A stream of talent

Published date29 January 2022
Rudeism’s breakthrough moment came when he live-streamed himself playing the first-person shooter video game Overwatch using bananas as video controllers

‘‘I got a bunch of bananas from the supermarket and stuck a bunch of wires in them,’’ 31-year-old Rudeism, AKA Dylan Beck, says.

‘‘Just by touching the bananas it would let me move around and aim and shoot.

‘‘It got posted to the very top of [social media news discussion site] Reddit. That was when things really started to take off.’’

That was late-2016. Now, the former-Dunedin video game developer has a niche market in the global $100 billion-a-year video streaming industry.

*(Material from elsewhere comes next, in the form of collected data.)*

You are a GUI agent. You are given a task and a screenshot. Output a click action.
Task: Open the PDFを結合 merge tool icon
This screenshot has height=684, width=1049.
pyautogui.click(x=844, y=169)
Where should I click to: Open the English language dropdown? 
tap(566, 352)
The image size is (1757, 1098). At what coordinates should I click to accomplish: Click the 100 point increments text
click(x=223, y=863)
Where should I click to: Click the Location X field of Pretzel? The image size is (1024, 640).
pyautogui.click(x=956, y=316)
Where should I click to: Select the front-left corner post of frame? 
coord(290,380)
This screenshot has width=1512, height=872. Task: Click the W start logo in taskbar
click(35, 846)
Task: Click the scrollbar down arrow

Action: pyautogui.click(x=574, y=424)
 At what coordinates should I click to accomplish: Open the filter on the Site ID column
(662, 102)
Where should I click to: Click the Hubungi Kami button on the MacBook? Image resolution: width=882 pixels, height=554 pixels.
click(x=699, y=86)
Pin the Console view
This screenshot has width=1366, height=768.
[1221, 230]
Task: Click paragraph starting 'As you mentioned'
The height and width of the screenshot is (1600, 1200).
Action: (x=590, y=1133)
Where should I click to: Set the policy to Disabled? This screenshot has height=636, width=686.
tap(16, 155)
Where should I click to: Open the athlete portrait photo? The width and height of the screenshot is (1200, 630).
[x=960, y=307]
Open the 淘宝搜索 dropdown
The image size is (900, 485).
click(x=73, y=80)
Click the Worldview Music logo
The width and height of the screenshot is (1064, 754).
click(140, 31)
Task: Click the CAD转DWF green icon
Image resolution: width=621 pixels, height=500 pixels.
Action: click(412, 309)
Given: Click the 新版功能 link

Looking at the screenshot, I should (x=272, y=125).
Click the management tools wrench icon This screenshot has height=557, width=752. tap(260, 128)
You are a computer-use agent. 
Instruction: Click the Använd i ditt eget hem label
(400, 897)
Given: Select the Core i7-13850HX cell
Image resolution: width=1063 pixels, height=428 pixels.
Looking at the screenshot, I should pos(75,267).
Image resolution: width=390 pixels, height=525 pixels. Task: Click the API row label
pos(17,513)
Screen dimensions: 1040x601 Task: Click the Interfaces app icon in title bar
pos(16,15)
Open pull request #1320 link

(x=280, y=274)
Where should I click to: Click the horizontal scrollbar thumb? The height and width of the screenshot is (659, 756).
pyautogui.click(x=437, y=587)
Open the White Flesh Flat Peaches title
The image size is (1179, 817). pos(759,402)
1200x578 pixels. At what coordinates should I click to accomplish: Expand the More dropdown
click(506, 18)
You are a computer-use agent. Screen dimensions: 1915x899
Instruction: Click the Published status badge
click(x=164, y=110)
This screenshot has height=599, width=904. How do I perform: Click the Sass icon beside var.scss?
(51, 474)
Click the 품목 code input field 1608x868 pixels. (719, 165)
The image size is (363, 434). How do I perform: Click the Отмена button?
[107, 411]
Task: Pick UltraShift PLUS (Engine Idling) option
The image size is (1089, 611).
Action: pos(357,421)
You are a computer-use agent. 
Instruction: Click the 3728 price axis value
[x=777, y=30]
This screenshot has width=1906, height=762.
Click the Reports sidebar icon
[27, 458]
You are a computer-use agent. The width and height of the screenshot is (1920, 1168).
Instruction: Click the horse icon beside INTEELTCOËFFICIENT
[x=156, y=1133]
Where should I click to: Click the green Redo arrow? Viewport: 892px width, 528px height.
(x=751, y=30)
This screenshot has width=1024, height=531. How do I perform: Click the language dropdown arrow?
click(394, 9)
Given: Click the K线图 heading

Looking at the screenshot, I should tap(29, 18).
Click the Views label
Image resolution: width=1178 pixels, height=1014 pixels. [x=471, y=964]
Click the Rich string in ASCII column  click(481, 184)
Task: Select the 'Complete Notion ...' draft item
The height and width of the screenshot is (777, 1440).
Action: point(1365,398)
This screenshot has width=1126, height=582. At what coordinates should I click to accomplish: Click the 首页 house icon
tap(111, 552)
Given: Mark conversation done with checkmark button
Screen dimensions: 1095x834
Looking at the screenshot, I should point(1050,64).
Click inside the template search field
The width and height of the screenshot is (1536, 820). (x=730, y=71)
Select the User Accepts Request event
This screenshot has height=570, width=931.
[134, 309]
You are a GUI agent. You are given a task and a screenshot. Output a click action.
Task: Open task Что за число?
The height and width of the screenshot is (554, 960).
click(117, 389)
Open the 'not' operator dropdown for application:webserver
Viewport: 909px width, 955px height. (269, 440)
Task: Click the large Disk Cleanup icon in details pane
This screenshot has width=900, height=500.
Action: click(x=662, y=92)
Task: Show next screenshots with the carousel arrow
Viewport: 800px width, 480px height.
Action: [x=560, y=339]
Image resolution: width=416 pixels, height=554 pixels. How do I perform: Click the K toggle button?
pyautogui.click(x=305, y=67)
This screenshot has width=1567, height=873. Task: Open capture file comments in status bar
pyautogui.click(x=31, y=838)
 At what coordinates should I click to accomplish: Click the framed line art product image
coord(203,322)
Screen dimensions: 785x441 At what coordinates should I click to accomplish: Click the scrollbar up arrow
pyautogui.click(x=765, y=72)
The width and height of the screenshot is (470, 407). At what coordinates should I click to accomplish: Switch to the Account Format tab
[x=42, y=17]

He also has more than 54,000 online followers from around the globe and a decent income from his regular streaming activities.

‘‘I’m having fun and I’m passionate about what I’m doing,’’ the Christchurch daytime game developer and weekend video streamer says.

Mention streamers and a certain demographic will think wistfully of rainbow-coloured crepe paper party decorations. From their sixth birthday. Sometime back in the plasticine era.

For others, however — those born clutching smart phones and dreams of climate catastrophe survival — streamers are people. People who live-stream video of themselves doing all manner of things, which others watch, chat about online in real time and pay real money to support. People, the most popular of whom have followings two and three times larger than the population of New Zealand, earning them millions of dollars a year. Achieved by videoing themselves doing stuff for eager audiences. That probably include your offspring.

All of which is presented to soften the blow of the next sentence.

A new survey has revealed that 75% of young Kiwis see streaming as a viable job.

Broken down, so shocked minds can digest each lump: the survey ... commissioned by technology firm Logitech New Zealand ... shows that three out of every four New Zealanders aged 10 to 18 ... think that when they finish their education ... they might like to pursue a career ... as a one-person television channel.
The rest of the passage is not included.